** start EXCERPTED PASSAGE **

The Richmond Free Press is an independent newspaper in Richmond, Virginia. Published on a weekly basis, it is mainly targeted at the city's African-American community and its poorest residents. Raymond H. Boone, its founder, started the paper in part because he felt these groups were underrepresented in the mainstream media.

Raymond H. Boone and Jean Patterson Boone founded the paper in 1992, and Raymond H. Boone served as its editor and publisher until his death on June 3, 2014. Virginia Governor Terry McAuliffe eulogized Boone as “a true Virginia legend”  whose "life devoted to justice, equality and a well-informed public discourse, and I know that commitment will live on thanks to his leadership at the Richmond Free Press.”  Prior to publishing the Richmond Free Press, Boone, who graduated from Boston University with a B.A. in journalism and Howard University with a M.A. in political science, taught journalism at Howard University for almost a decade. Boone was inducted into the Virginia Communications Hall of Fame in 2000, and in 2006, he received the Virginia NAACP’s highest honor, the Oliver W. Hill Freedom Fighter Award.

Jean Patterson Boone took over the role of publisher and president upon her husband's death. Her son, Raymond Boone, Jr. is vice president. Her daughter, Regina Boone, works at the newspaper as a photojournalist.

** end EXCERPTED PASSAGE **

→ EXERCISE OBJECTIVE
Copy the passage about the Richmond Free Press word for word, between "The Richmond Free Press is" and "the mainstream media.", inclusive.

** start DATASET EXTRACT **

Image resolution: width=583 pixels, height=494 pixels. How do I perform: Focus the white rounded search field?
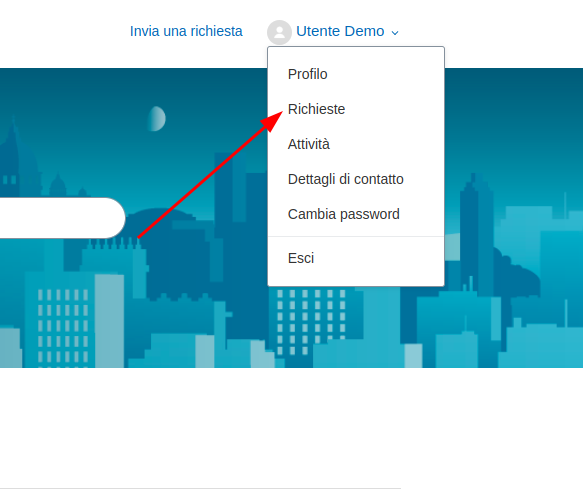[x=62, y=218]
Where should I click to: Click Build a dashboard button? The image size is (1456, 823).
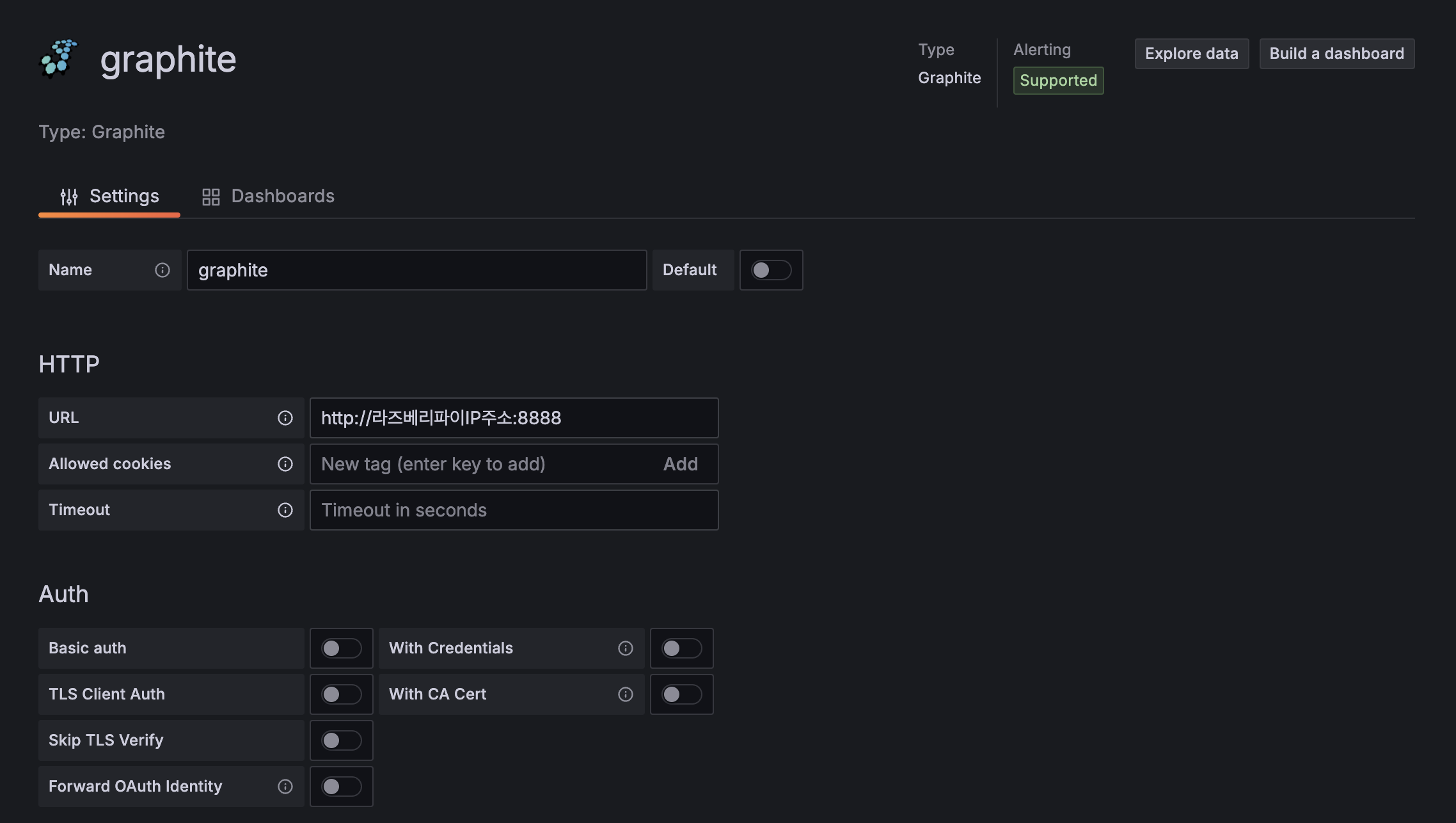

** end DATASET EXTRACT **

→ RESPONSE TO THIS EXERCISE
The Richmond Free Press is an independent newspaper in Richmond, Virginia. Published on a weekly basis, it is mainly targeted at the city's African-American community and its poorest residents. Raymond H. Boone, its founder, started the paper in part because he felt these groups were underrepresented in the mainstream media.